Posted on September 5, 2018 by j.g.lewis Leave a comment

I no longer ride as fast as I used to. It’s not that I can’t; I simply choose not to.

As far back as I can remember, whether it was on my third-hand lake bike at age nine, finely-tuned road bike at 19, or sturdy mountain bike at 29 (and every version, model, or style of bike in between), the lure of a bicycle has always been speed.

To get anywhere, I chose to ride as fast as I could. I was seduced by speed, a habit that continued as my youthful legs pushed a single-speed cruiser, or the muscular teenage frame took a 10-speed to its limits.

Accelerating was always exhilarating.

Of course there were many (many) accidents along the way. Physical injury should have been a warning, and should have held me back, but it wasn’t my way. Skinned knees, sprained wrists, full-leg road rash, and broken bones could not stop me.

I kept pushing. I darted into traffic, challenged myself to pass cars and navigate through traffic without care or caution. I didn’t wear a helmet; I didn’t need to (I thought). Among the many feelings you have when you ride a bike is one of immortality. Eventually you learn that is not the case. It begins to sink in as you mature, or grow older.

I’m different now.

I started cycling again this summer, an activity I had put off for a few years. Yes, it does come right back to you. . . indeed, like riding a bike. I even had a few scrapes and bumps on my first few days back in the saddle (just like old times).

I ride differently now.

Now I check the-rear view mirror. Now, I study cross-streets before entering an intersection. Now I use hand signals. I act responsibly (or as responsibly as a somewhat irresponsible individual can be). I, now, wear a helmet; I now see the purpose.

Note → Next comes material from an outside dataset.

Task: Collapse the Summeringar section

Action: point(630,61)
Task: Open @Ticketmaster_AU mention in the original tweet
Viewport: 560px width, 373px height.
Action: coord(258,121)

I ride slower (most of the time). I watch, I look around. I notice more. It’s no longer a case of getting from here to there, but enjoying the ride along the way.

My bike is now a little more comfortable; the tires are wider and there is a little more padding to the seat. I have (and appreciate) fenders, and a basket. I use a bell to warn fellow cyclists I may pass, or I ring my bell to signal injustices along my route (Hey, cabbie, get the hell off the bike lane!).

I gear up, and down, more frequently now in a more efficient use of energy and movement. I’m also a better judge of terrain and traffic. I anticipate bumps in the road, and adjust my style when I get too close to other cyclists, pedestrians, or cars. Rolling stops are pretty much a thing of the past.

I’m not overly cautious, but I am mindful of where I want to go. I’m learning to plan a safer way of getting there. The ride is no longer considered a separate act of transportation, but rather a part of my journey.

I still enjoy the speed, and the cool breeze of speed, but it is not speedy like it was before. I tend to move at my own speed. I can’t be rushed, or I don’t often rush.

Life is, many times, like riding a bike.